### Exercise
Pull out every line of the material below that contains the word "left", matching case exactly.

■ ■ ■

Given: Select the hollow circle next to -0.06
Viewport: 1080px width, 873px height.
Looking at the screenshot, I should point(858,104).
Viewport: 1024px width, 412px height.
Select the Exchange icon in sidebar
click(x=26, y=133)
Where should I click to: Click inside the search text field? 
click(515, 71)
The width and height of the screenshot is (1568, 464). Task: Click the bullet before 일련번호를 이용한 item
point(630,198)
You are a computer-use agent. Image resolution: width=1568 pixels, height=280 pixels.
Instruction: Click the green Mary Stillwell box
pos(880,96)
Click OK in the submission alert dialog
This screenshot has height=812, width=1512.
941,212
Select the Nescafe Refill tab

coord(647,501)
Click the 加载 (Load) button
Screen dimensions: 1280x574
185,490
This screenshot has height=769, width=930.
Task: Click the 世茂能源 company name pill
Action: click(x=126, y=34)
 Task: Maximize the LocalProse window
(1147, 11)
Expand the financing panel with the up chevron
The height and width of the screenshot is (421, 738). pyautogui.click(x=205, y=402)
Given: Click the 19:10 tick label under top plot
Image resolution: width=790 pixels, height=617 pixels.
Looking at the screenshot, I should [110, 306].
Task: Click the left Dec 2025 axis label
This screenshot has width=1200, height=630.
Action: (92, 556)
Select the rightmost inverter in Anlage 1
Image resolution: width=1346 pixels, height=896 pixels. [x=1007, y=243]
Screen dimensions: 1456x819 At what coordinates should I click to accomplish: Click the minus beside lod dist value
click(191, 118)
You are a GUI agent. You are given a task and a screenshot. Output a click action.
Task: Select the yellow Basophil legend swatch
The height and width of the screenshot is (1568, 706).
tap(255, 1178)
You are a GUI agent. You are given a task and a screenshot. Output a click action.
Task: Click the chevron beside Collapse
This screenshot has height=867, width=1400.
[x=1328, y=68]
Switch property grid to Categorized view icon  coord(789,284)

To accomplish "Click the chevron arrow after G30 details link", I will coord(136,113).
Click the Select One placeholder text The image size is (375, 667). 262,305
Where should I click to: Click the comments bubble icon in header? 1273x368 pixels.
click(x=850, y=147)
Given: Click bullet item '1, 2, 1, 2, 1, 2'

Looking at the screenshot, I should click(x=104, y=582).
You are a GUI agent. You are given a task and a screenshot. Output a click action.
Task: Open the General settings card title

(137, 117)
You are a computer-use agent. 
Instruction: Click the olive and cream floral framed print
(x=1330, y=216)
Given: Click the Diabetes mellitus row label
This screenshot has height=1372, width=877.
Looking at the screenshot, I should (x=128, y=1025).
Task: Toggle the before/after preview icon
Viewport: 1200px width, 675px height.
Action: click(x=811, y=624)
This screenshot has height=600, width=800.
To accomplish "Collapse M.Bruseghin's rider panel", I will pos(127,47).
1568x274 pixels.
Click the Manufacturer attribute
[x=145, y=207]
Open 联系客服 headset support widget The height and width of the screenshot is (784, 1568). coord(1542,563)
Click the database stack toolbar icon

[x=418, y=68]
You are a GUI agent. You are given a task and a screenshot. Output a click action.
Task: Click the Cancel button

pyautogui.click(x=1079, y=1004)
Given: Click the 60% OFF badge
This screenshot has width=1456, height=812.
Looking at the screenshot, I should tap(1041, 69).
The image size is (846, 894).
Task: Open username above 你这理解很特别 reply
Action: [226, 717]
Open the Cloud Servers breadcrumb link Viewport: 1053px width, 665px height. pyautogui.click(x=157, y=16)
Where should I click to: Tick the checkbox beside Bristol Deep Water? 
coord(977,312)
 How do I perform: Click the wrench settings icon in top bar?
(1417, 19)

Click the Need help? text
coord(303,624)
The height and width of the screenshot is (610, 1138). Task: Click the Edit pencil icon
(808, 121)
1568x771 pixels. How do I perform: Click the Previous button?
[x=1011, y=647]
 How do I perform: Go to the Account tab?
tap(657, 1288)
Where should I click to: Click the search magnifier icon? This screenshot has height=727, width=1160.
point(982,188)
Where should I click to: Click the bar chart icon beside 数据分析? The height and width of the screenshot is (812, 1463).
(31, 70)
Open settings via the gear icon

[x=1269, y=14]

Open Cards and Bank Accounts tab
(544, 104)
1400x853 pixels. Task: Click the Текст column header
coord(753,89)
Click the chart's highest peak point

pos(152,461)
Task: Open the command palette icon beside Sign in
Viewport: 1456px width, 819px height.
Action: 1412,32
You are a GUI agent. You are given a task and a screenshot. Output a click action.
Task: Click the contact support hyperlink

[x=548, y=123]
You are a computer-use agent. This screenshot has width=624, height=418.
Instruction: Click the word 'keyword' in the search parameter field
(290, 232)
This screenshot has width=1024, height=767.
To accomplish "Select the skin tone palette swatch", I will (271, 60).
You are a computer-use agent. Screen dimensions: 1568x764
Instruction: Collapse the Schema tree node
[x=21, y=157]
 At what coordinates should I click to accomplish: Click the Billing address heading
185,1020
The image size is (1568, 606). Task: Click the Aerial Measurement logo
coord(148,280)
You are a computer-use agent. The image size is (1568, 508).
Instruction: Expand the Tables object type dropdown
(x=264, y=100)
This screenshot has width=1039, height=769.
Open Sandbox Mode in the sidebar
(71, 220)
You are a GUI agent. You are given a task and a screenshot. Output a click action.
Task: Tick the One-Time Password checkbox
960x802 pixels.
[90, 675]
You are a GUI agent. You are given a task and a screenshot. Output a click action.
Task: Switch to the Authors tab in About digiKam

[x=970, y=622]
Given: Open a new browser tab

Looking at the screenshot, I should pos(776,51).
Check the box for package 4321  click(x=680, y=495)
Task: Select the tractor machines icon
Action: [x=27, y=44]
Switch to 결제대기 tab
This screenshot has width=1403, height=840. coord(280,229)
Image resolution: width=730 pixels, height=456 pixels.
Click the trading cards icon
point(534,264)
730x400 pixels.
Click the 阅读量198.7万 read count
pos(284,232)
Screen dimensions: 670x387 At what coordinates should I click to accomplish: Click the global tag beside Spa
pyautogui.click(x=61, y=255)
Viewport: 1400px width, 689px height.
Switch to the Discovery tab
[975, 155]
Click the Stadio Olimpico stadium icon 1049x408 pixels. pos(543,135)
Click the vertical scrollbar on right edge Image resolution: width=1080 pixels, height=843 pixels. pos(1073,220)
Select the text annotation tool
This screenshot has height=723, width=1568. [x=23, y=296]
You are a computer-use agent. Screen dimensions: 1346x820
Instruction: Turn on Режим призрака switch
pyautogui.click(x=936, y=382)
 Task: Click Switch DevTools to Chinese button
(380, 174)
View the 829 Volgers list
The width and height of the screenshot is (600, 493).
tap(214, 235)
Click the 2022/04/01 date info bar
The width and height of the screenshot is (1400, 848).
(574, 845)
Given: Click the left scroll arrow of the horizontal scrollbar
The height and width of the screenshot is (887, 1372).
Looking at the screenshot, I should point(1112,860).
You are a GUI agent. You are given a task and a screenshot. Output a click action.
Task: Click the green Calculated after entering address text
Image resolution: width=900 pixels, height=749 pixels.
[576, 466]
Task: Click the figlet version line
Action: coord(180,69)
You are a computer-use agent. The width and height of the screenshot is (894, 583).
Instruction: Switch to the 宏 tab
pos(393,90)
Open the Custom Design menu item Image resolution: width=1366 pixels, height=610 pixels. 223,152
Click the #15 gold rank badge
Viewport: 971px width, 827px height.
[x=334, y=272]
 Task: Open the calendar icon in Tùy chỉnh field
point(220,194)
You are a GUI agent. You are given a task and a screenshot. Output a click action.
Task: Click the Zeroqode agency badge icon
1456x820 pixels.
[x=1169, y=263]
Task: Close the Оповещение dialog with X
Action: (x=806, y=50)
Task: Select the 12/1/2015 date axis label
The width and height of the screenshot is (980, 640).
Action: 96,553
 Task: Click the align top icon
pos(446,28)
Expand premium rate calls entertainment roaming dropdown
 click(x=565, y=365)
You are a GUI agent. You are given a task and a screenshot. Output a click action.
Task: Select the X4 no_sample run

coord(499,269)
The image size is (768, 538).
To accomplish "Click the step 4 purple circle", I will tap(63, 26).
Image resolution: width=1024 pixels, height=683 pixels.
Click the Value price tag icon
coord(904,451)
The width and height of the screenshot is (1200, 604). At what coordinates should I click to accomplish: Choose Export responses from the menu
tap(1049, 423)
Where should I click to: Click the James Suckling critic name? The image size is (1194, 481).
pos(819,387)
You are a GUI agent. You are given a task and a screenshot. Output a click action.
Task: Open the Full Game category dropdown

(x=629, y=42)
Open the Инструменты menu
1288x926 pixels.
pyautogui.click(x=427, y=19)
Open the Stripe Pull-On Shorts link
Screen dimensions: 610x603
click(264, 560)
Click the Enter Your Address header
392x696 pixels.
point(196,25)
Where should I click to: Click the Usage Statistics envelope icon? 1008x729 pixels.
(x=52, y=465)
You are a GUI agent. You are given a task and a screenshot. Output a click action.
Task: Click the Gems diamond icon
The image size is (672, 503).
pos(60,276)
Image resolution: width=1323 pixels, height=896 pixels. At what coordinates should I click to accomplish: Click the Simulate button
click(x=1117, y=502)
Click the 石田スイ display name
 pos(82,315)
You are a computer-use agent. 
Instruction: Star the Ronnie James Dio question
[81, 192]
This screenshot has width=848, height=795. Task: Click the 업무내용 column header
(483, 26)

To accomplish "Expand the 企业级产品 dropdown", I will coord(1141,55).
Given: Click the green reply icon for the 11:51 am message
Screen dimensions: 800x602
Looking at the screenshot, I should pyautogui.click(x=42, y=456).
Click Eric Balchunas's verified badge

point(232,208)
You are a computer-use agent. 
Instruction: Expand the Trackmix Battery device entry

■ ■ ■

### Problem solution
Task: Click the left Dec 2025 axis label
Given: Click the left scroll arrow of the horizontal scrollbar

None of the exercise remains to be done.